On Faith: Sticking the Corners

The other day I compared the infernal Circle of Pulmonology to bicycle racing, and intentionally communicated one thing — pulmonologists, take care of your immortal souls!, or something like that — and realized I’d also let slip another: I was not a particularly *good* cyclist.  But I liked it.  And so, as with most things I like, I managed to get myself firmly into the middle of the pack by sheer enthusiasm and willpower.

I was so reliably middle-of-the-pack on the road bike that you could literally count the size of the women’s field for the day’s race, divide by two, and know what place I’d come in.  I placed 6th overall one year in the NC-SC State Championship Road Race because 12 women entered.  I medaled — bronze — for SC, because of the field of 12, six were from SC.  It always, always worked that way. Except one time.

The one time was a criterium in downtown Greenville. In a crit, you go round and round a short circuit for a lot of laps.  A typical ladies’ crit would take about half an hour, max, and because the course is short, in a small field of women at a local race, the pack tends to stay tight.  All of us average riders would just hang on and suck wheel, and the better ladies would pull us long grudgingly because they couldn’t quite breakaway. The race would be won at the sprint.

So this course in Greenville was unusually hilly, and the last corner was nuts, as road cyclists see it.  You descended fast, took a sharp left, and then sprinted back up hill again. The finish line was right at the top as you came out of that corner.  Without the corner, the sprint would have begun at the top of the downhill — pick up as much momentum as possible, to get you back up that last hill and over the line.

But because of that corner, you could only go as fast on the downhill as you were willing to move through that corner.  The course was clean enough — no debris or gravel or anything — but too much speed and you’d wipe out on that last turn.  And if you don’t make the turn, the faster you’re going, the worse the crash is going to be.

So Jon and a friend and I rode the course together before the race.  Big question: How fast can you take that turn?  Pretty fast, as it happens. I mountain biked before I road biked, so my bike handling skills were good.  Rock climbing + rugby + scary exposed gravely mountain biking with nutso turns . . . these things prepare you for a crit. Which is something of a combination of all three, accelerated.

And thus a strategy emerged: Sit in the pack for the race, and see how the other ladies take that corner.  And if they’re slow . . . go wide and get ahead of the pack on that final downhill, scream through that turn, and be back up the hill again.

But you can’t waffle.  Once you go wide, you’re committed.  The only way out is through that corner.

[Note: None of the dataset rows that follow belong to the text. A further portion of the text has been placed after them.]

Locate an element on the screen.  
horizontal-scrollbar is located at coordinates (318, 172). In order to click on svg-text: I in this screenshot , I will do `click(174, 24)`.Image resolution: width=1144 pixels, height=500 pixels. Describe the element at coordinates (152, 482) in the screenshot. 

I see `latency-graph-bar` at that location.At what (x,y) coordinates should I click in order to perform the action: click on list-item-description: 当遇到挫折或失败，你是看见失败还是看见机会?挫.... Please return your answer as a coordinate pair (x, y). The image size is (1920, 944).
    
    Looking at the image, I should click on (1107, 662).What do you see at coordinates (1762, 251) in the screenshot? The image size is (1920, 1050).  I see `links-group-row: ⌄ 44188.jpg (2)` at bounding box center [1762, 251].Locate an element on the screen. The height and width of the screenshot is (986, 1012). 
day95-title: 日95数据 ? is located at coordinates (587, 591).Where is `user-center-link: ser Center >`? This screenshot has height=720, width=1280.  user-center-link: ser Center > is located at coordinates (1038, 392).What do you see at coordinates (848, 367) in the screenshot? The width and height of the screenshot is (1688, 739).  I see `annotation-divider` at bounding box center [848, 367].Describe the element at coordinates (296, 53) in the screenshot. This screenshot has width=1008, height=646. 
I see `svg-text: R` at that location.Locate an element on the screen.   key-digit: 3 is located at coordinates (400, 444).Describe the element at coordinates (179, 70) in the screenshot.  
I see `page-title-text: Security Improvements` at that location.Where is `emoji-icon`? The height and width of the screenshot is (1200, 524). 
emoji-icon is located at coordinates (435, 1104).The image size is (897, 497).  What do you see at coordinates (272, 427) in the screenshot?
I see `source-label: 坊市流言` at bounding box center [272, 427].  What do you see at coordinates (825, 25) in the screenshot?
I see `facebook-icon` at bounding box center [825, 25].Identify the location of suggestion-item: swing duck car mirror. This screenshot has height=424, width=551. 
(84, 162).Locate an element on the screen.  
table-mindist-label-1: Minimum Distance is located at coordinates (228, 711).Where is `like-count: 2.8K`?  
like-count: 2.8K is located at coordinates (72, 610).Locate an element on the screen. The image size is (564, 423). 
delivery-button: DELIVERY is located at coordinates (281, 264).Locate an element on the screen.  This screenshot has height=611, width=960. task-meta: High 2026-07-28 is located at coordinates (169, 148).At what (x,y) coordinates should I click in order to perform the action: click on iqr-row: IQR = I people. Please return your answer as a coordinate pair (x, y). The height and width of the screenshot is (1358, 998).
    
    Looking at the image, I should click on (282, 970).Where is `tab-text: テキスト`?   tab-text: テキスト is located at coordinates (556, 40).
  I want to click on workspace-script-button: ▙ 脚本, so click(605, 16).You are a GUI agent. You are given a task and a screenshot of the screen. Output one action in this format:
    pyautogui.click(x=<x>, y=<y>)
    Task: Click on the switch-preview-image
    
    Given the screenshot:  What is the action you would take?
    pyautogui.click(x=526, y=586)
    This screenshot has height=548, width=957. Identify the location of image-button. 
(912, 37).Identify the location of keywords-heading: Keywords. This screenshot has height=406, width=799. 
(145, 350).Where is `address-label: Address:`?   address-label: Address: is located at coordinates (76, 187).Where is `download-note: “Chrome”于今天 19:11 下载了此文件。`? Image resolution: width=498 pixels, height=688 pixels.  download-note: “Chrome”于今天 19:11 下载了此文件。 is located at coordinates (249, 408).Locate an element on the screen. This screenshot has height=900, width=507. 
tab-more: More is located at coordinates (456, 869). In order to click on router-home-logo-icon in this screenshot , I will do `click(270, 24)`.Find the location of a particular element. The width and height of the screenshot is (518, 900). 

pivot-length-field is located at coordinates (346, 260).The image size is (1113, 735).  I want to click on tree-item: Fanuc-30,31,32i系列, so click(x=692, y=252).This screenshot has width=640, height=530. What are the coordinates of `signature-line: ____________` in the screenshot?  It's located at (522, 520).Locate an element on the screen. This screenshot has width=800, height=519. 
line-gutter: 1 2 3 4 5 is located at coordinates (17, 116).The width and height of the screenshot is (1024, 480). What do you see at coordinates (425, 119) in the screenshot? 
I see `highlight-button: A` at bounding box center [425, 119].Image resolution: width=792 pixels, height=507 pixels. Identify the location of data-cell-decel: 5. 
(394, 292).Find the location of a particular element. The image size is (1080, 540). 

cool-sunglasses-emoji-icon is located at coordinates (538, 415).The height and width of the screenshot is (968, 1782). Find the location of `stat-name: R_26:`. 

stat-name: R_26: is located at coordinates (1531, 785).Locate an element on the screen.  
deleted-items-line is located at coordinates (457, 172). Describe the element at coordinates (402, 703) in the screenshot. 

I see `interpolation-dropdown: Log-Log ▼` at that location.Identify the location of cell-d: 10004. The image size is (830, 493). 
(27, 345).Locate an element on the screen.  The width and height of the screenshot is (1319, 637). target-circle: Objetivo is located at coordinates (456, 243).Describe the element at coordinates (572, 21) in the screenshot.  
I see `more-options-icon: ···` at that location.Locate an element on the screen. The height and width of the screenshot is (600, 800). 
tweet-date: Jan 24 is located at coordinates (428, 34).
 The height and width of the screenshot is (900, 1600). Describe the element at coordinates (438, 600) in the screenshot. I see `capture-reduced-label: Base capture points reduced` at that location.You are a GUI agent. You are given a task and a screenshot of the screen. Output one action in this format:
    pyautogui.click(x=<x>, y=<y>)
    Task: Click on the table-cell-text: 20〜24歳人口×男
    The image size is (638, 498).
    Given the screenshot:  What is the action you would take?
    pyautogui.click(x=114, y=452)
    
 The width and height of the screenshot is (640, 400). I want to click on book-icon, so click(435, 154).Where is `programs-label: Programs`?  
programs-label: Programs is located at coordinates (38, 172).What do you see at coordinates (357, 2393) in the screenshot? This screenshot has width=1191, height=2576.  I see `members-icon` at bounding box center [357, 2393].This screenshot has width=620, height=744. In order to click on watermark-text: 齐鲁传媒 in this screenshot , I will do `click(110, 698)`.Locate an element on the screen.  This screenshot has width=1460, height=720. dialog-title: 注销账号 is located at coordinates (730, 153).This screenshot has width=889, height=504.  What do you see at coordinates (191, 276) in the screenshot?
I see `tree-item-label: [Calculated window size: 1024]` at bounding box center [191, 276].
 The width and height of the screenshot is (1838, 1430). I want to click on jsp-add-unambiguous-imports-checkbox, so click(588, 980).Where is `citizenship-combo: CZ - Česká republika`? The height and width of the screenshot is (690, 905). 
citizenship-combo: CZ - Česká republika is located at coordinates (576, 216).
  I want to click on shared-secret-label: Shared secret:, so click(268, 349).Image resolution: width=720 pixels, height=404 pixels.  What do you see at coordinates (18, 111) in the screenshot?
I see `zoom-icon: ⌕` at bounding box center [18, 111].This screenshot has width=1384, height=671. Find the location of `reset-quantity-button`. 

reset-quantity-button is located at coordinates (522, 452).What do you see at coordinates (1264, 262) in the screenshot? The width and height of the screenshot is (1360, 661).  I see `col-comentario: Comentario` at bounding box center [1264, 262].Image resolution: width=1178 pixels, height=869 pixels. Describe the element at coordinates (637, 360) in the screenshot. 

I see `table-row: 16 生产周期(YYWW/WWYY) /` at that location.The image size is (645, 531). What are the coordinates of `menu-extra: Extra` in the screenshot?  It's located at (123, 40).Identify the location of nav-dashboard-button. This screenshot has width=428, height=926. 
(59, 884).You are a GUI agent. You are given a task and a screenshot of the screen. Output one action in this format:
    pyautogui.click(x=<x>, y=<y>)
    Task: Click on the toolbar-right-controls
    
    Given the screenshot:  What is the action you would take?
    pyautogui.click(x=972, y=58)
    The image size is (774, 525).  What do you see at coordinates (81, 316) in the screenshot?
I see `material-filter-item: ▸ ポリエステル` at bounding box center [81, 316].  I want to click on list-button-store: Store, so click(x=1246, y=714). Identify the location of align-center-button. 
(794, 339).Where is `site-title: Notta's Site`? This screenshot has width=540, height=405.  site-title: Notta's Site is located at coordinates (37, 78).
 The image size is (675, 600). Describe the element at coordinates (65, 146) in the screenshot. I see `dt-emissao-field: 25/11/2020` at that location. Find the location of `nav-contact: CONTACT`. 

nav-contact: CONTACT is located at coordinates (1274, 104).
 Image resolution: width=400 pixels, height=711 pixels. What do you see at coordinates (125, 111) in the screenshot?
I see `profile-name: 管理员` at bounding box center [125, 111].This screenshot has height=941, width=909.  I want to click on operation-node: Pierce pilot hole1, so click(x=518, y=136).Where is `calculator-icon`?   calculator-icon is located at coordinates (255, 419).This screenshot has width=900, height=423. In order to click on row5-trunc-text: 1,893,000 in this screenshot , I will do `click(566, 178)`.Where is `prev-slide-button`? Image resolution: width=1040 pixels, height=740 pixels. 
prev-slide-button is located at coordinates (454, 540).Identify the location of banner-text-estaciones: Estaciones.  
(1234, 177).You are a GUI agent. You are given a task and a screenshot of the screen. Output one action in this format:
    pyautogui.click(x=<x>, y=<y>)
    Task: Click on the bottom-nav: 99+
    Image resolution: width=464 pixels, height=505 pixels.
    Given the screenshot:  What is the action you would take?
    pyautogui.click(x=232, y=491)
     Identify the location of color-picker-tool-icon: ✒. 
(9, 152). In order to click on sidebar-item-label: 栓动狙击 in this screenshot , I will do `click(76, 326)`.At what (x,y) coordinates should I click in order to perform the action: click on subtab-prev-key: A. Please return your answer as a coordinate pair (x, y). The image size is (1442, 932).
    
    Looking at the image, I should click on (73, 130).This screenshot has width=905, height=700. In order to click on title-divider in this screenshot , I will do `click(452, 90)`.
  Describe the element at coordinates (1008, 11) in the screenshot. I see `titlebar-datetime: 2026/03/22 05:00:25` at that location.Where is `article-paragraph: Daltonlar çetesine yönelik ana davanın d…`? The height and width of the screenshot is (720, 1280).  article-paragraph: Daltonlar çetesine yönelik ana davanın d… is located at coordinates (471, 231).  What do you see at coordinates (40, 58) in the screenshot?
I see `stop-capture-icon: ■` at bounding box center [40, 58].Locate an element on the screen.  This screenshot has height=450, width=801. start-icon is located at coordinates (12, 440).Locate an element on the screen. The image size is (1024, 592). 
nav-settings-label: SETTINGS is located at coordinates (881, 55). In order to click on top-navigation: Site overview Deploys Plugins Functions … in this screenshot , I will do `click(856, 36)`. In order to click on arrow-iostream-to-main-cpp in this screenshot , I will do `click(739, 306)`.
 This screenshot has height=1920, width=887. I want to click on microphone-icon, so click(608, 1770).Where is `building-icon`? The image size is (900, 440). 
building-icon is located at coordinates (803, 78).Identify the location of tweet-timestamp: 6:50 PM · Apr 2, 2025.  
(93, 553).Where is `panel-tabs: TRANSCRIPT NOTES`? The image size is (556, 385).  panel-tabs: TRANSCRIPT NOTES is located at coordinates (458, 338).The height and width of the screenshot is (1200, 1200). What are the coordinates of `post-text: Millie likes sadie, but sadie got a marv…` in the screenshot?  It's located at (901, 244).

Period.

This is what faith is.  Sticking that corner.  You know how it’s supposed to go. Everything up until this point in your life has given you reason to believe it’s going to work.  Maybe it’s a stretch, or maybe you’ve got good solid evidence.  But you won’t really know until it’s done. Until you’ve turned that corner, you haven’t turned that corner.

So we got into the bell lap. I hung in the pack, but worked my way forward a bit.  When we got to the top of the last downhill, I went wide and picked up speed.  No one else followed.  You feel a lot crazy when you do something that *should* be the obvious strategy, and no one else follows.

By the time I reached the bottom of the hill with the sharp left, I was all by myself.  No one was on my wheel.  No one was even close.

The only way out is through that corner. Or else through the crowd + signs + buildings. Nice big crowd down there, because everyone always gathers where the crash is going to be.

What do you do?  You stick that corner.

Do it like you mean it, and find out if you were right.

So that’s what I did.

And I’m not dead or anything, so it worked.